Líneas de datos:

○ ○ ○ ○ ○

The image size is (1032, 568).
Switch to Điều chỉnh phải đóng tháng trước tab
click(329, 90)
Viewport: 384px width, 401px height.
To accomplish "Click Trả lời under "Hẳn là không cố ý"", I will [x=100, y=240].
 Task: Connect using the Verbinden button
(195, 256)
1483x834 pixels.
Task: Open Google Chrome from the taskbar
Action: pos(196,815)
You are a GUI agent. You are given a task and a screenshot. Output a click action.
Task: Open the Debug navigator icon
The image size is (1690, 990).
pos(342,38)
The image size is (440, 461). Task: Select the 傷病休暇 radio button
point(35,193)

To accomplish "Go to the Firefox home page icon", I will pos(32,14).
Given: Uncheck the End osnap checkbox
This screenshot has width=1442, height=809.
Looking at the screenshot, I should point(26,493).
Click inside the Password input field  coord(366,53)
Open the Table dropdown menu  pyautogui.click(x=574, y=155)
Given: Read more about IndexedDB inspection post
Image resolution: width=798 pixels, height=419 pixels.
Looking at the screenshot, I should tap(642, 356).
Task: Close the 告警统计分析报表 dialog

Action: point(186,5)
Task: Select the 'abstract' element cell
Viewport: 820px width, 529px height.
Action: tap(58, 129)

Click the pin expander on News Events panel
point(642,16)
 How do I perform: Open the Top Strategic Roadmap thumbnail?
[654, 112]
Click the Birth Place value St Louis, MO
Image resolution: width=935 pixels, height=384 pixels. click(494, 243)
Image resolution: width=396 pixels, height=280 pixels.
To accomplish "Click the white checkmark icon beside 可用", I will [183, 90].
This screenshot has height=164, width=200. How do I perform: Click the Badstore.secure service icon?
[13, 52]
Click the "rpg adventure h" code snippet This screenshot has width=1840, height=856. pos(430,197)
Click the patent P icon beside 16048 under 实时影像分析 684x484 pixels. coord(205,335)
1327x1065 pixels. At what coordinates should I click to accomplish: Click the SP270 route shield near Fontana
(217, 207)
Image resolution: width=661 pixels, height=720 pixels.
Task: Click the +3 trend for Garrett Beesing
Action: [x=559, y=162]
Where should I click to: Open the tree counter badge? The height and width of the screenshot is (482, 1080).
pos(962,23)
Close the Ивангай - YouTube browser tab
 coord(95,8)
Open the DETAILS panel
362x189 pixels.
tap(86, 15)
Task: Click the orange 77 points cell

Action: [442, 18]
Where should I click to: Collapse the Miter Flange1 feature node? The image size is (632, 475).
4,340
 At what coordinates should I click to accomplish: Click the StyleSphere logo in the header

○ ○ ○ ○ ○

■ **Objetivo de la tarea**: Reproduce sin ningún cambio todas las líneas de los registros de arriba.

■ **Respuesta desarrollada**:
The image size is (1032, 568).
Switch to Điều chỉnh phải đóng tháng trước tab
click(329, 90)
Viewport: 384px width, 401px height.
To accomplish "Click Trả lời under "Hẳn là không cố ý"", I will [x=100, y=240].
 Task: Connect using the Verbinden button
(195, 256)
1483x834 pixels.
Task: Open Google Chrome from the taskbar
Action: pos(196,815)
You are a GUI agent. You are given a task and a screenshot. Output a click action.
Task: Open the Debug navigator icon
The image size is (1690, 990).
pos(342,38)
The image size is (440, 461). Task: Select the 傷病休暇 radio button
point(35,193)

To accomplish "Go to the Firefox home page icon", I will pos(32,14).
Given: Uncheck the End osnap checkbox
This screenshot has width=1442, height=809.
Looking at the screenshot, I should point(26,493).
Click inside the Password input field  coord(366,53)
Open the Table dropdown menu  pyautogui.click(x=574, y=155)
Given: Read more about IndexedDB inspection post
Image resolution: width=798 pixels, height=419 pixels.
Looking at the screenshot, I should tap(642, 356).
Task: Close the 告警统计分析报表 dialog

Action: point(186,5)
Task: Select the 'abstract' element cell
Viewport: 820px width, 529px height.
Action: tap(58, 129)

Click the pin expander on News Events panel
point(642,16)
 How do I perform: Open the Top Strategic Roadmap thumbnail?
[654, 112]
Click the Birth Place value St Louis, MO
Image resolution: width=935 pixels, height=384 pixels. click(494, 243)
Image resolution: width=396 pixels, height=280 pixels.
To accomplish "Click the white checkmark icon beside 可用", I will [183, 90].
This screenshot has height=164, width=200. How do I perform: Click the Badstore.secure service icon?
[13, 52]
Click the "rpg adventure h" code snippet This screenshot has width=1840, height=856. pos(430,197)
Click the patent P icon beside 16048 under 实时影像分析 684x484 pixels. coord(205,335)
1327x1065 pixels. At what coordinates should I click to accomplish: Click the SP270 route shield near Fontana
(217, 207)
Image resolution: width=661 pixels, height=720 pixels.
Task: Click the +3 trend for Garrett Beesing
Action: [x=559, y=162]
Where should I click to: Open the tree counter badge? The height and width of the screenshot is (482, 1080).
pos(962,23)
Close the Ивангай - YouTube browser tab
 coord(95,8)
Open the DETAILS panel
362x189 pixels.
tap(86, 15)
Task: Click the orange 77 points cell

Action: [442, 18]
Where should I click to: Collapse the Miter Flange1 feature node? The image size is (632, 475).
4,340
 At what coordinates should I click to accomplish: Click the StyleSphere logo in the header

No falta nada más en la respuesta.